Sii parte della soluzione
Un gruppo di studenti dell’Università di Princeton ha lanciato una campagna chiamata “Own What You Think” per contrastare la negatività di JuicyCampus. L’anonimato è sinonimo di codardia e cercano di ristabilire l’armonia tra gli studenti.
Anche i pensatori verticali possono essere parte della soluzione:
- Previeni il bullismo e i pettegolezzi online o rimedia consultando la sezione “Cosa si può fare” sul sito cyberbullying.org .
- Evitate i siti Web di gossip e di coalizzarvi contro qualcuno online.
- Trova modi per essere positivo e incoraggiante.
- Ricorda quanto sei importante per Dio a livello personale e quanto può essere curativo il Suo amore.
Il vero problema del cyber-gossip
La tecnologia non è il problema di per sé.
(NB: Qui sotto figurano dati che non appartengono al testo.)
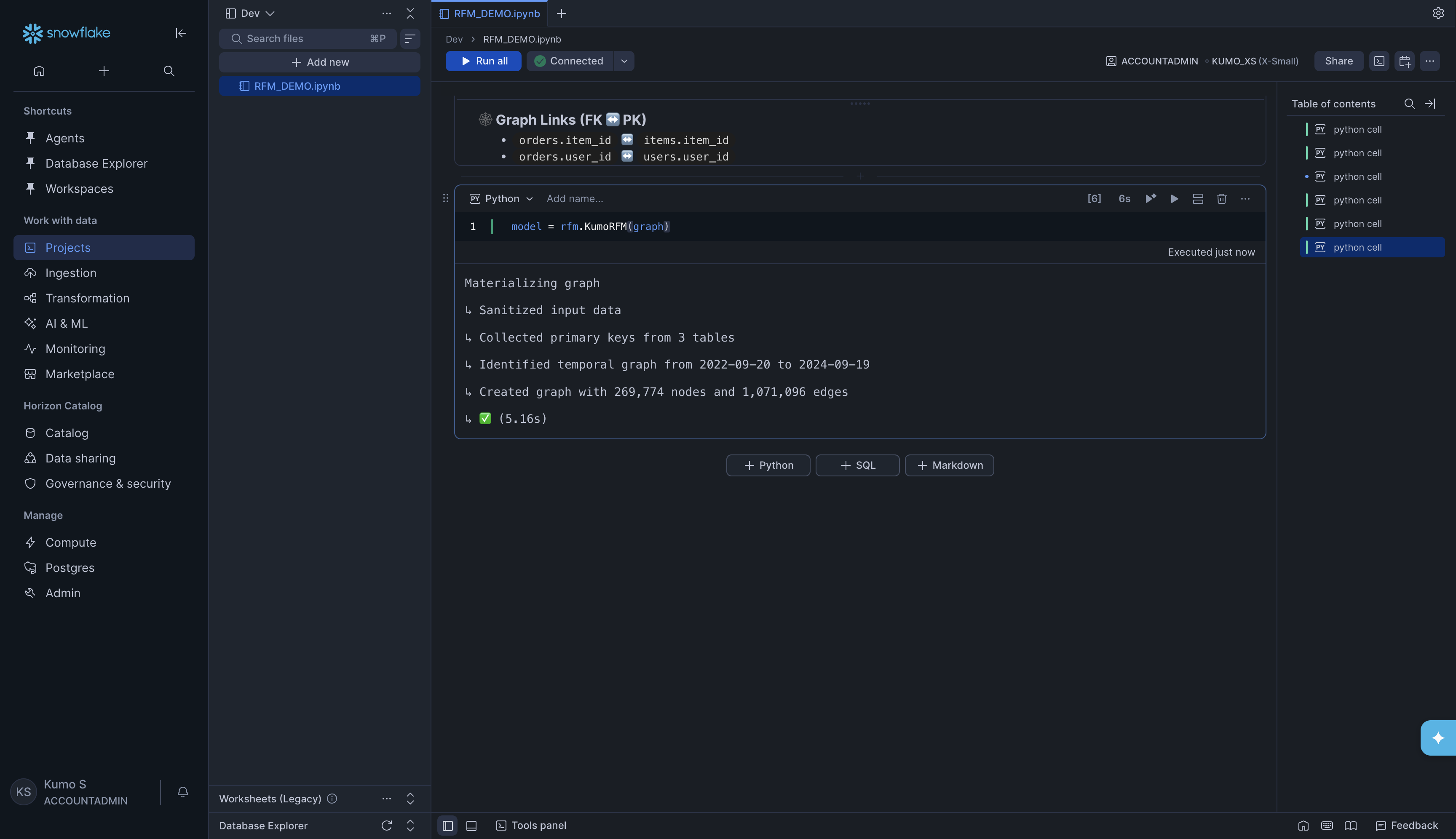Schedule the notebook run
Image resolution: width=1456 pixels, height=839 pixels.
tap(1405, 61)
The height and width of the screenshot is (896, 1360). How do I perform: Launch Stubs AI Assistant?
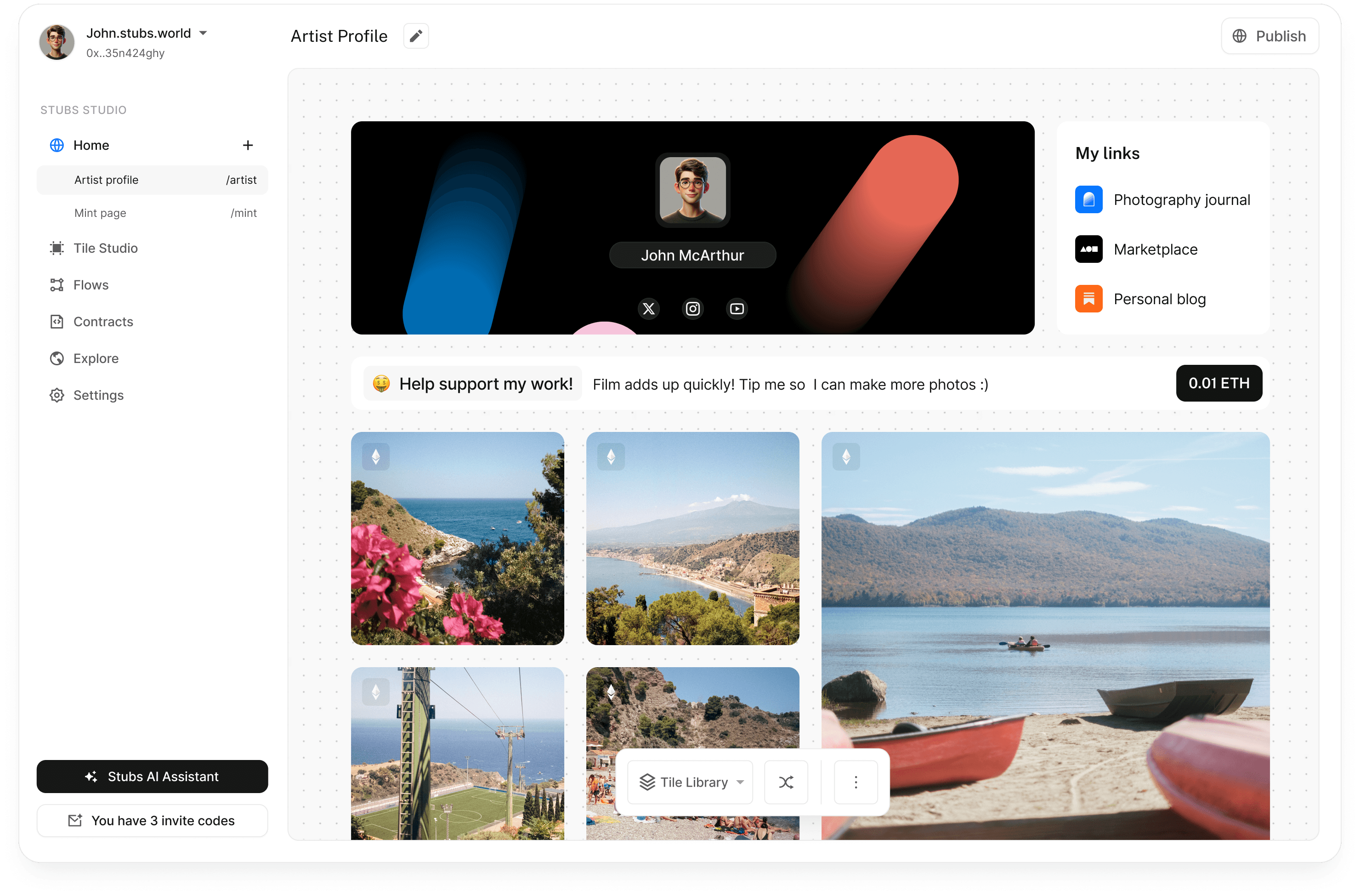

Il problema sono le persone. Si parla sempre più di galateo online. Alcuni stati degli Stati Uniti stanno iniziando a legiferare su ciò che accade online, calpestando la libertà di parola quando ostacola la capacità di apprendimento di uno studente ( “Cyberbullismo, Parte 3” ).
Dio è molto franco riguardo ai nostri pensieri e al modo in cui li esprimiamo a parole. “Ma la lingua nessuno la può domare: è un male ribelle, è piena di veleno mortale” ( Giacomo 3:8 ).
Tuttavia, il tuo Creatore ti offre la soluzione: comunicare usando la Sua saggezza, che “prima di tutto è pura, poi pacifica, mite, arrendevole, piena di misericordia e di buoni frutti [azioni], imparziale, senza ipocrisia” ( Giacomo 3:17 ).
Sono tutte parole molto positive. Invece di fomentare litigi e sminuire gli altri, cercate di incoraggiare le persone mostrando rispetto e interesse, sia di persona che online.
Annunciando un’era di saggezza
“Blog e community online avrebbero dovuto annunciare un’era in cui ‘la saggezza della folla’ avrebbe guidato il comportamento online a un livello superiore. Invece, casi di dominio della massa sembrano portare la discussione nella fogna” ( San Francisco Chronicle ).
Un’era di vera saggezza sta arrivando – nella tecnologia e nei cuori.E anche tu… ne puoi fare parte.